**TEXTO PARA LEER**
========================================

El "por ahora" del 4 de febrero visto treinta años después - Runrun
El «por ahora» del 4 de febrero visto treinta años después
El cuadro general alentaba la salida violenta, el garrotazo militar, el camino del atajo

 

@fariasjoseluis

A eso de las diez de la noche, el FAV-001 tocó pista en el aeropuerto internacional Simón Bolívar de Maiquetía con el presidente Carlos Andrés Pérez y su comitiva a bordo.

El cansancio agobiaba a Pérez, doce horas o más del vuelo Davos-Nueva York-Maiquetía, muelen a cualquiera. Pero el agotamiento ha valido la pena: es alentador el éxito obtenido en el Foro Económico Mundial.

La mirada del presidente estaba puesta en el ámbito internacional, ahí veía su gloria, «el país le quedaba chiquito, no miraba para los lados». Eran evidentes sus ansias de pasar a la historia como un líder mundial.

«Cuando salí para Davos, Suiza, a una reunión de los más calificados representantes del mundo internacional financiero, me fui sin temor de ninguna especie, aunque los sucesos de noviembre y diciembre me habían preocupado. Yo iba a ser, prácticamente, el centro de la reunión. Venezuela venía en un proceso ascendente y triunfante en el desarrollo de su economía. En ese momento registraba las cifras más altas de crecimiento en el mundo y una situación expansiva». (1)

Aunque su vedetismo tuvo que compartirlo con el presidente Nelson Mandela, quien se convirtió en la gran figura de ese encuentro, los resultados del programa de ajustes económicos del gobierno de Pérez alcanzaron reconocimiento y fueron aplaudidos en esa catedral del liberalismo económico.

Pero apenas pisa suelo patrio surge la primera contrariedad. Pérez se asombra de encontrar al pie del avión al ministro de la Defensa, general Fernando Ochoa Antich, junto con el ministro Ávila Vivas. Presiente malas noticias, un aguafiestas de su contento.

Ochoa advierte «cierta preocupación» en el rostro del presidente, que sin ocultar su estupor y antes de saludar, le pregunta:

−General, qué hace usted aquí (2).

========================================

**CONJUNTO DE TAREAS**
a. Indica si cada una de estas afirmaciones concuerda con el texto sobre el 4 de febrero, respondiendo sí o no y citando literalmente las palabras del texto que lo deciden: (i) el avión presidencial aterrizó en Maiquetía alrededor de las diez de la noche; (ii) Nelson Mandela fue la gran figura del encuentro de Davos; (iii) el vuelo de regreso fue directo de Davos a Maiquetía, sin pasar por otra ciudad.
b. Según el texto sobre el 4 de febrero, ¿quién era el ministro de la Defensa que esperaba a Pérez al pie del avión?
c. Continúa el texto sobre el 4 de febrero a partir de la pregunta que Pérez le hace al general.

**MATERIAL PROPORCIONADO**
========================================

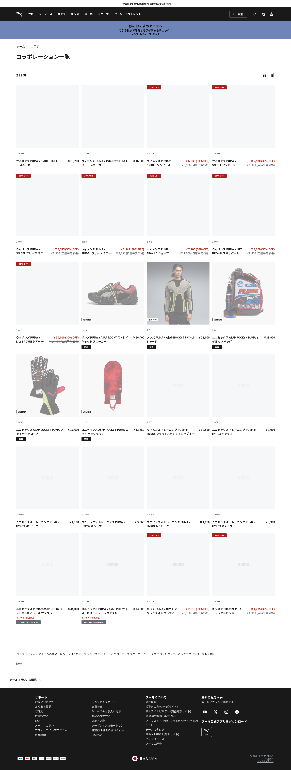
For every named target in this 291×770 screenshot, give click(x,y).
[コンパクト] (264, 75)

========================================

**RESPUESTAS POR TAREA**
a.
(i) Sí: «A eso de las diez de la noche, el FAV-001 tocó pista en el aeropuerto internacional Simón Bolívar de Maiquetía».
(ii) Sí: «el presidente Nelson Mandela, quien se convirtió en la gran figura de ese encuentro».
(iii) No: «doce horas o más del vuelo Davos-Nueva York-Maiquetía».

b. El general Fernando Ochoa Antich.

c.
La presencia del alto funcionario no estaba prevista en el recibimiento, de modo que alarma a Pérez. Solo deberían estar Casa Militar, representada por el coronel Hung Díaz y el ministro de Interior y Justicia, Virgilio Ávila Vivas, quien había llegado media hora antes.

El ministro Ochoa se zafa de la explicación inmediata pedida por el jefe del Estado. Es hábil, su endurecido rostro castrense no trasluce nada.

−No, presidente. Llegué esta noche de Maracaibo. Supe que usted venía y decidí esperarlo −me respondió muy tranquilo, asienta Pérez. (3)

Se agiliza la salida de la rampa 4 del aeropuerto para tomar el automóvil lo antes posible en medio del nada común despliegue de seguridad.

«Les dije −anota Pérez− que se vinieran conmigo y me acompañaron hasta La Casona. En el trayecto, luego de contarles los pormenores de la reunión, les confesé que venía molido del largo viaje y de las largas jornadas de trabajo». (4)

El pulso entre Ochoa y Pérez comienza

Los ministros aceptan la invitación y abordan el vehículo. La tensión está en el ambiente. El ministro Ochoa va incómodo, quizá algo nervioso, ha meditado, cree tener la clave para explicar su aparición en el aeropuerto: «un rumor».

Pero un rumor es un «ruido confuso de voces», algo que no está claro, de lo que no se tiene certeza alguna.

Un chisme de los tantos que corrían por aquellos días no parecía ser justificación suficiente. El presidente estaba hastiado de «rumores», «informes de conspiración» y «atentados» sin solución concreta de los problemas.

«Había tantos ‘cortocircuitos’ entre los altos oficiales» (5) recuerda Pérez. Las Fuerzas Armadas eran un hervidero de conflictos con acusaciones de corrupción: el «Caso Turpial» de la modernización de los sistemas integrales de comunicaciones navales de la Armada; la denuncia de los tanques AMX30 fueron de los más sonados.

Ambos salpicaron al excomandante del Ejército, general Carlos Peñaloza, y al jefe de Casa Militar, vicealmirante Iván Carratú Molina.

“Se acusaban unos con otros, hacían circular las pruebas de corruptelas de sus adversarios para sacarlos del medio».

El propio jefe de seguridad del presidente, Orlando García, quien según Pérez no le había vendido “ni una navajita» al gobierno, resultó señalado como «perro de la guerra» involucrado en el caso Margold de la venta de batallones de unidades blindadas con la señora Gardenia Martínez, que puso los pies en polvorosa al estallar las denuncias, las cuales involucraron hasta la propia señora Cecilia Matos.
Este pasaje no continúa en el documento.